佐賀県は、北は日本海の玄界灘、南は日本一のノリ養殖生産地の有明海と、特徴が大きく異なる2つの海に面している。県下の漁協は、それぞれ海ごとに北と南一つずつに集約されている。JF佐賀げんかいと、JF佐賀有明海がそれだ。ただ、県下26の女性部(部員数1733人)は、JF佐賀女性連(西村陽子会長)の一組織として、ともに活動している。
玄海地区は漁船漁業中心。有明地区はほぼノリ養殖専業と職種が違う。そのことによる意見の食い違いはあるが、佐賀県女性連としての活動は活発だ。特に、ここ数年は近年になく増えている。その代表的な例が「わかしお」製造元のヱスケー石鹸の担当者を招いた、石けん講習会の開催だろう。
JF全漁連では、「わかしお」石けんの普及取り組み開始から40年となる平成27年度を前に、その前年度から「石けん講習会」開催を推奨してきた。だが、佐賀県女性連では、その通達が出される前の25年度末の段階で、石けん講習会の全県展開を早々に決めていた。
事務局を務めるJF佐賀信漁連の林恵美さんは、「以前から県女性連では石けんの普及推進を行っていたが、(各地で漁業者の世代交代が進み)『わかしお』石けんの使い方が分からないという声が大きくなっていた」と振り返る。
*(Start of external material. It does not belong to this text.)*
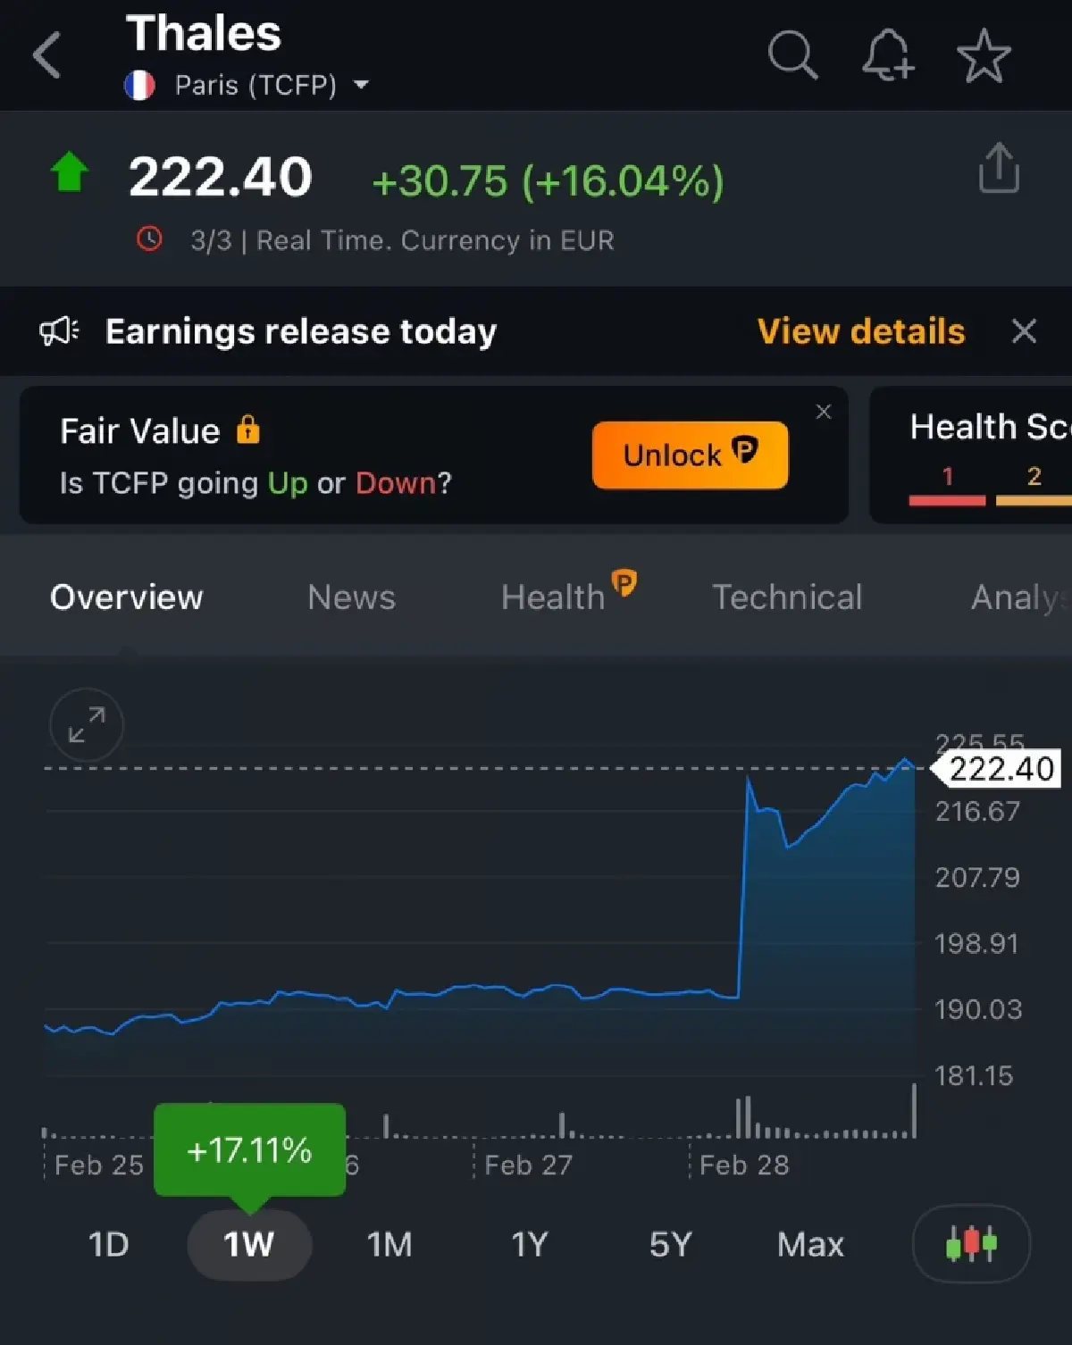Tap View details link

(860, 331)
やるからには、石けんの使用が習慣化するよう、しっかり身に付く講習会でなければ意味がない。
そこで「各女性部から要望を聞き、石けんの使い方中心の実演講習会形式とした」。佐賀、特に有明地区の場合、質の高いノリができる養殖に適した大事な海環境を守るため、海を害する合成洗剤ではなく、天然石けんを使わなければならないという意識は変わらず強い。
しかし、実際に使用する段階で、合成洗剤と同様の使い方をすると、石けんカスの発生やヌメリが残るなどして、不便を感じる人が一部に出て、石けんの普及活動の妨げになっていた。
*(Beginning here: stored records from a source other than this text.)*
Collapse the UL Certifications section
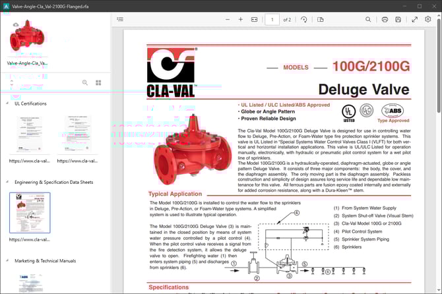The image size is (442, 294). click(x=8, y=103)
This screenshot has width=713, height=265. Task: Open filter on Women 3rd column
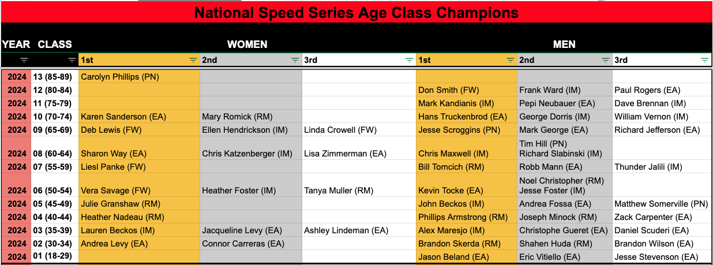pos(410,60)
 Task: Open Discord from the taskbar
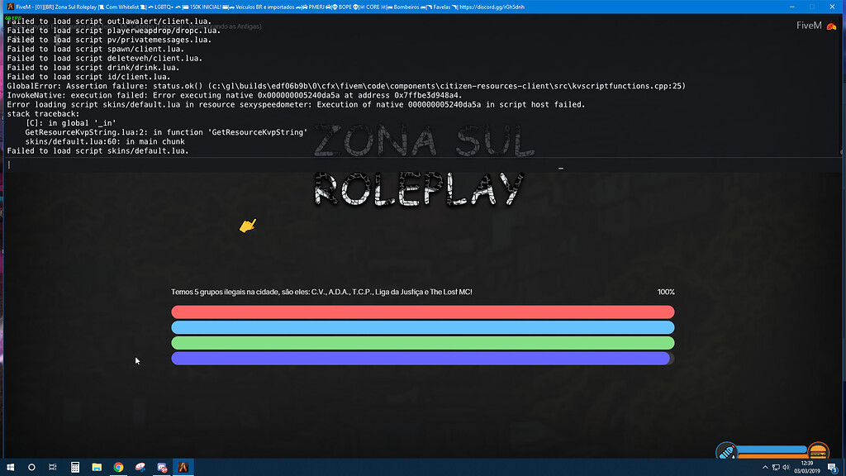(x=162, y=468)
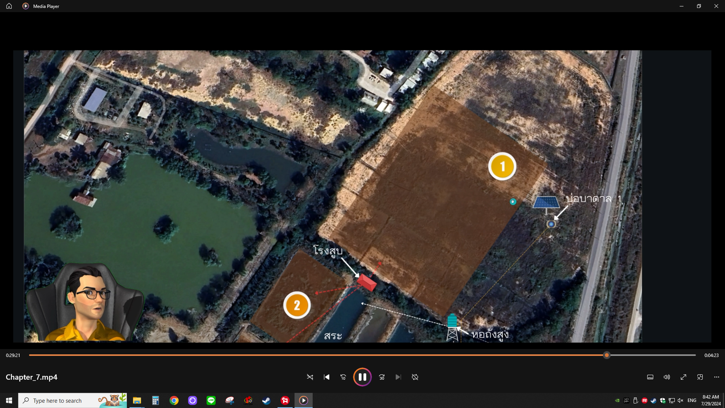Open the ENG input language menu

[692, 400]
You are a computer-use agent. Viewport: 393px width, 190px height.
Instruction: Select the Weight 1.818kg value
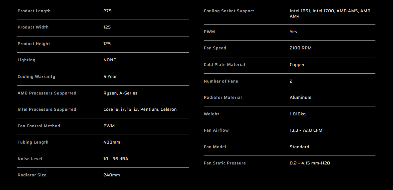pyautogui.click(x=297, y=114)
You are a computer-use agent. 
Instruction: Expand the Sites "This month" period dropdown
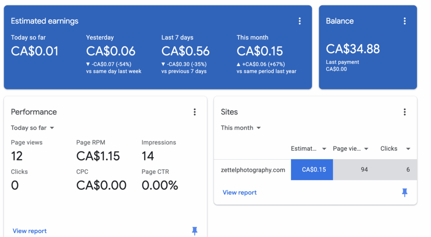click(x=241, y=128)
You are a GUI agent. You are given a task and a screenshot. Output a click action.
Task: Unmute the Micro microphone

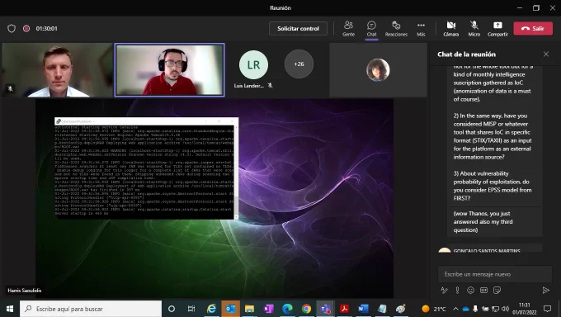[x=474, y=29]
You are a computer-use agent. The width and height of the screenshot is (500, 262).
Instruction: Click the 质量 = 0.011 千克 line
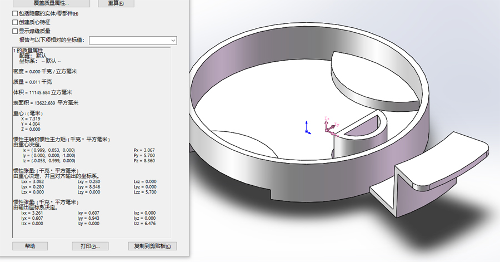[x=33, y=82]
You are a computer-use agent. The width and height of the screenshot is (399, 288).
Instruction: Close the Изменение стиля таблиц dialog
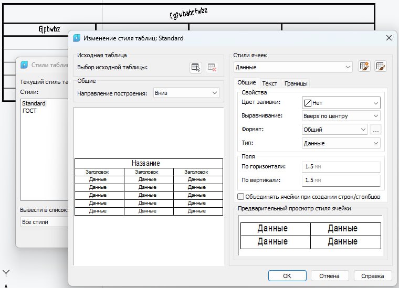tap(389, 38)
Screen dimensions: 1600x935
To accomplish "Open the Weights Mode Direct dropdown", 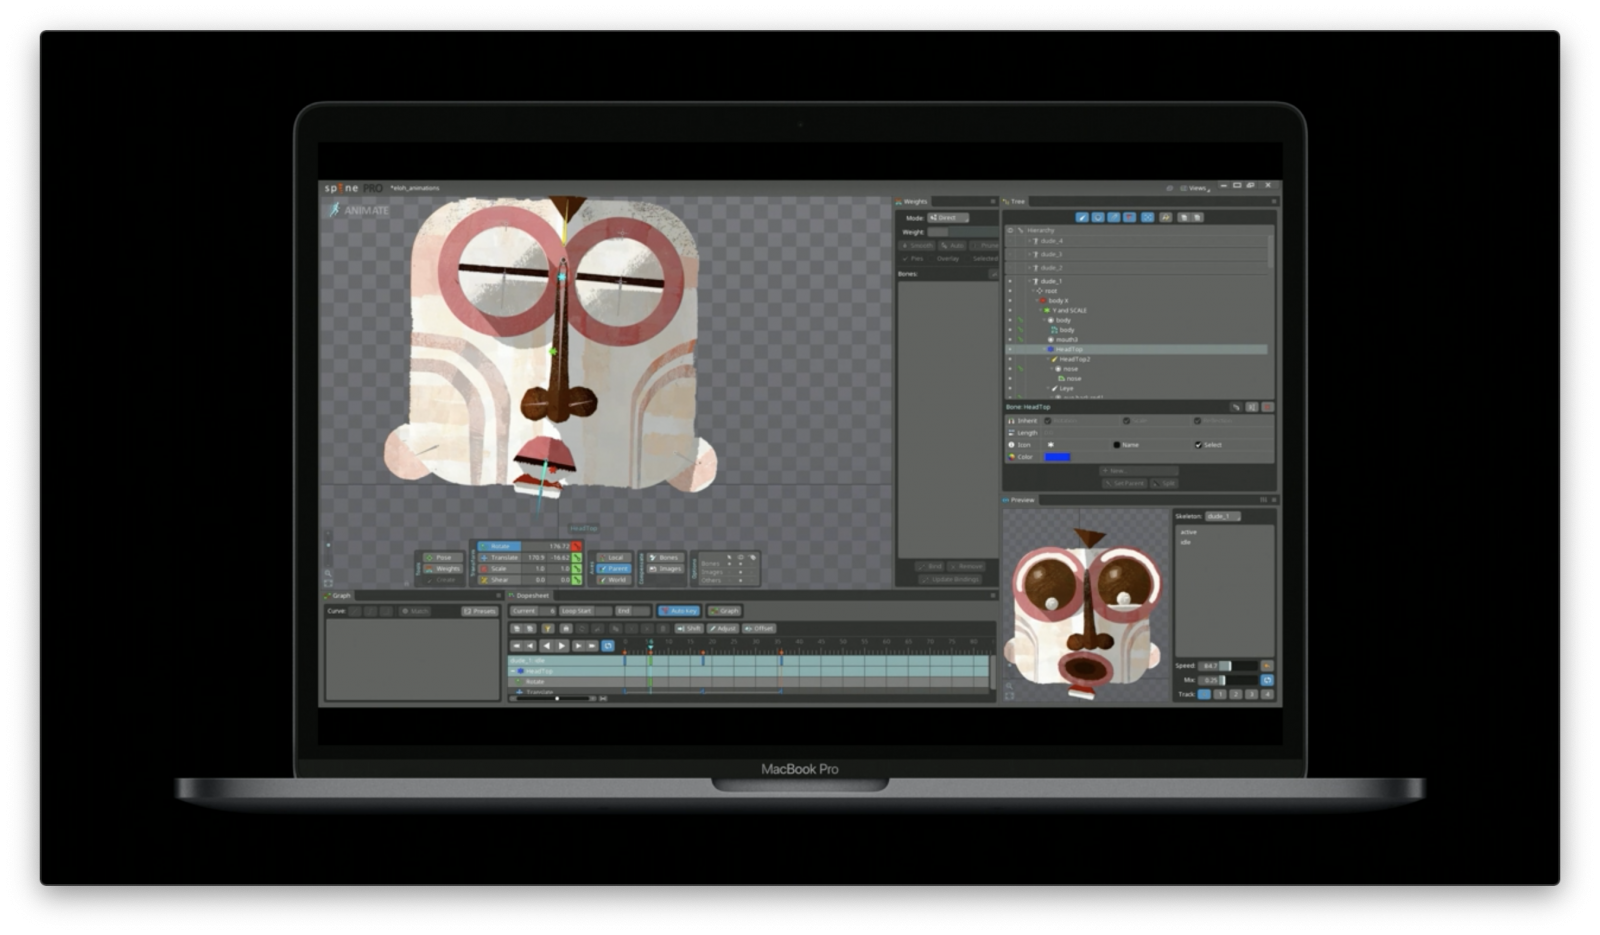I will click(947, 217).
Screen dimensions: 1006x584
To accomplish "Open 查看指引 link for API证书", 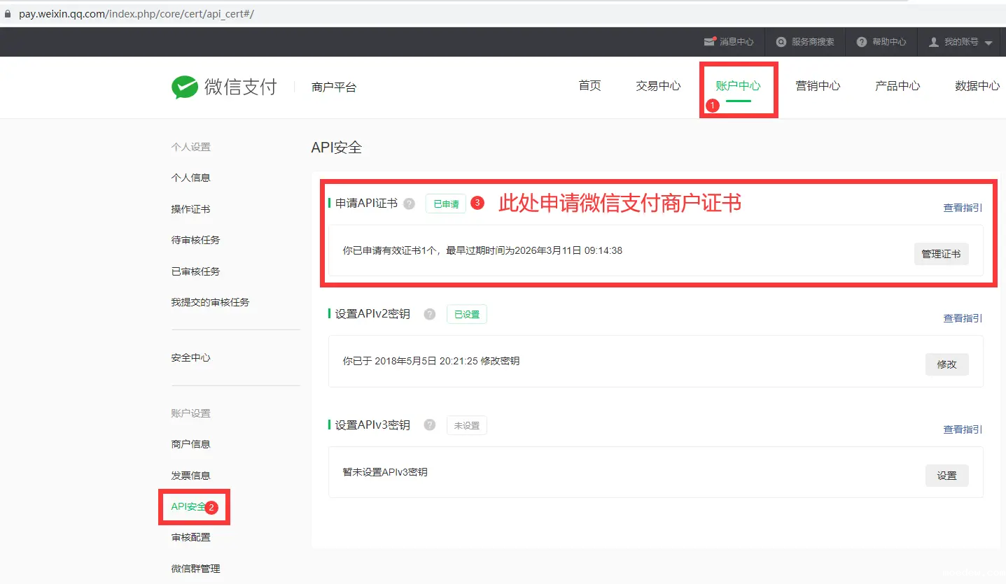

今回の講習会においては、「わかしお」漂白剤を使った湯のみの茶渋取りや、洗濯時の「わかしお」漂白剤の賢い使い方、粉石けんを使った油汚れの取り方を、実演しながらアドバイスした。石けん普及活動の歴史や環境への影響などもひと通り学んだが、「わかしお」石けんを使う際の悩み相談により重点を置いた。
実演講習会は、26年度には11の女性部で行われ、27年度も7月末までに7女性部で終えた(表参照)。実施していない女性部のほとんども年度内に実施する見込みで、県下のほぼすべての女性部を2年で一周する。
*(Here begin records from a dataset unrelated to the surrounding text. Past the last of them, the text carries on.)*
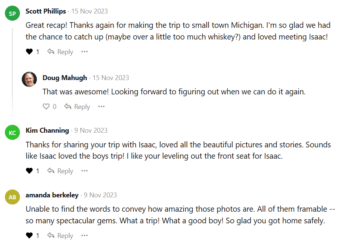This screenshot has height=247, width=346.
Task: Reply to Scott Phillips' comment
Action: coord(60,52)
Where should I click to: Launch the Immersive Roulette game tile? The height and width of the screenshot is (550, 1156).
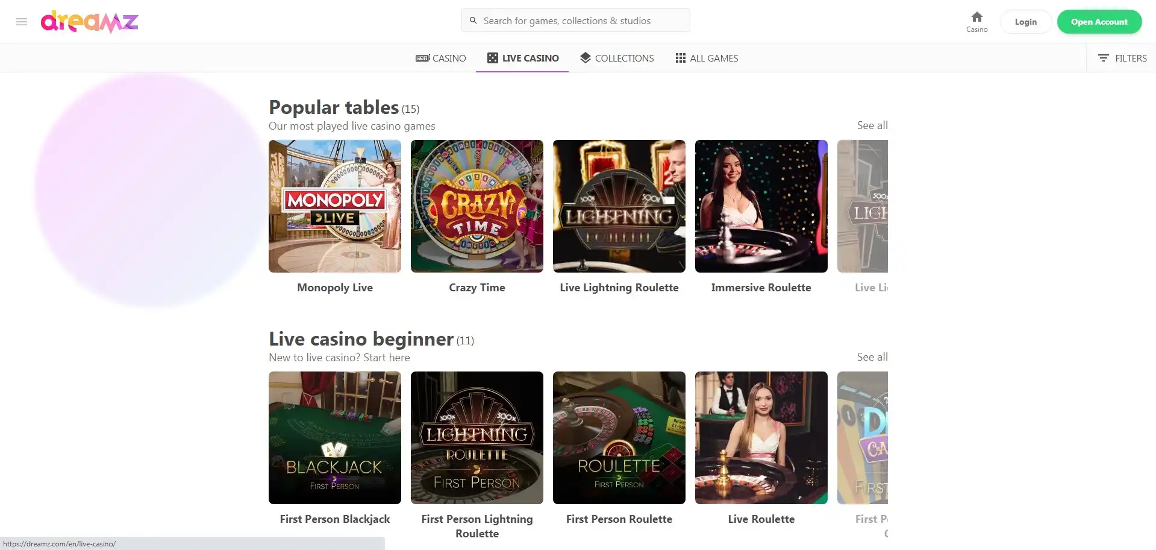coord(761,206)
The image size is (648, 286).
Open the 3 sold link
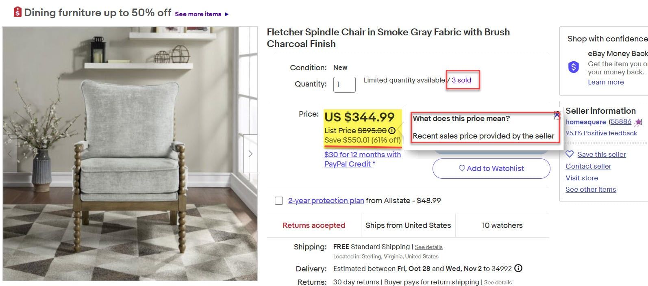(x=461, y=80)
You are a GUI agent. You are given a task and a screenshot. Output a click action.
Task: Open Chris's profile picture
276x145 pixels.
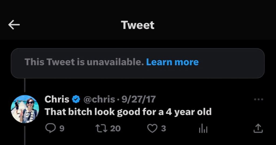(x=25, y=109)
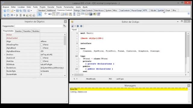Image resolution: width=193 pixels, height=108 pixels.
Task: Open the Projeto menu
Action: pyautogui.click(x=43, y=7)
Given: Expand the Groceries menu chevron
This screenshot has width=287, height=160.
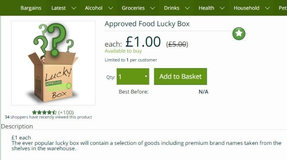Looking at the screenshot, I should 153,8.
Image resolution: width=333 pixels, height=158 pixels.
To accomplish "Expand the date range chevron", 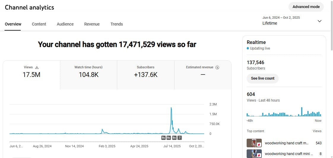I will pyautogui.click(x=319, y=21).
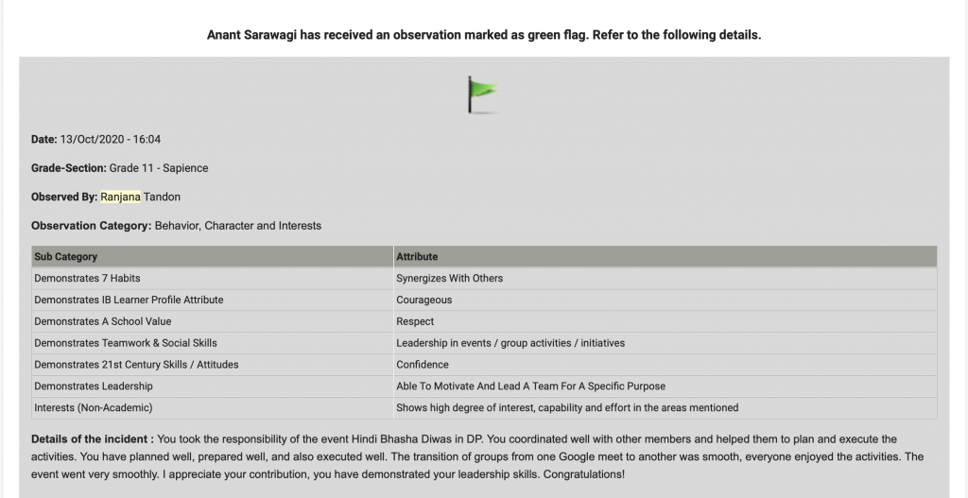Click the Demonstrates 7 Habits cell
The image size is (968, 498).
pos(213,279)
佐賀県は全国では岩手県に次ぐ第2位、西日本ではトップの利用実績だが、「実演講習会を大々的に展開したことで、27年度は前年度からのさらなる増加が見込める」という。
講師で現地をたびたび訪れているヱスケー石鹸営業の鈴木浩二氏も「講習会での反応がいい。利用実績に着実につながっている」と、佐賀の伝わる講習会の効果に驚いている。
JF佐賀女性連が隔年で開いている「第43回佐賀県漁協女性部大会」が7月中旬、佐賀県武雄市の武雄市文化会館で約900人が参加して行われた。「夢と未来のある漁協女性部」を目指すとの大会宣言を採択して大盛況で閉幕したこのイベントで、持ち帰りの記念品として大人女子の美容歯磨き「ロージーミントハミガキ」(お試し用)が全員に配布された。
「ロージーミントハミガキ」は、平成27年度から「わかしお」ラインアップに加わった新顔商品。一般的に歯磨き粉の成分にある合成界面活性剤は生物に害をもたらすもの。しかし、ほかの「わかしお」と同じく、植物に由来する成分を使っている「ロージーミントハミガキ」は体にやさしい。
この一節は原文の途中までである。